Petersfield Church, Hampshire

The church was here before the town of Petersfield, hence the town’s name. It seems likely that it was founded by Queen Matilda, wife of William the Conqueror shortly before the Domesday Book was started. Petersfield was part of the manor of Mapledurham (now called Buriton) which land she owned. It seems the church was built because notoriously boggy land lay between here and the existing church at Mapledurham and so when a new village was to be founded provision needed to be made for the villagers spiritual needs.

St. Peter’s remained a chapel of ease to Mapledurham for many centuries, but interestingly when Pope Alexander III (1159-84) passed the gift to the Nuns of Eaton (Nuneaton) Petersfield was mentioned as the church and Mapledurham as the chapel, implying that the better situation of the new village meant it was already outgrowing its neighbour.

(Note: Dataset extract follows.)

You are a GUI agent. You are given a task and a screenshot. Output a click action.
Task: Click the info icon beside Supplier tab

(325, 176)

It stayed as a chapel of ease until 1886 when it finally became a separate parish church. Now it is the parent church with Buriton as the secondary.

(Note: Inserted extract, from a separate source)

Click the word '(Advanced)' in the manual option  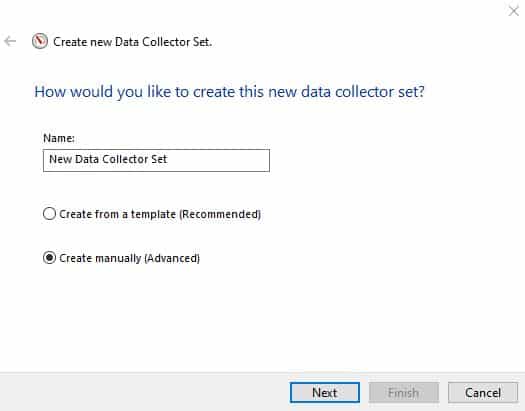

In true Norman style the first church was cruciform with a central tower, however, it is thought the tower fell down (or perhaps was never completed) and during the late 12th Century a west tower was added in its place. The tower was enlarged in the 14th Century and the parapet was added, largely giving us a church of the size that stands today.

In 1873 the architect Sir Arthur Blomfield was employed to renovate and restore. In his usual style he took it upon himself to rebuild the nave, south wall and most of the chancel. Blomfield’s work at Petersfield is fairly restrained and the building still has the appearance of a medieval church rather than a Victorian rebuild.

In 1998 the church was closed for a year for restructuring and renovation.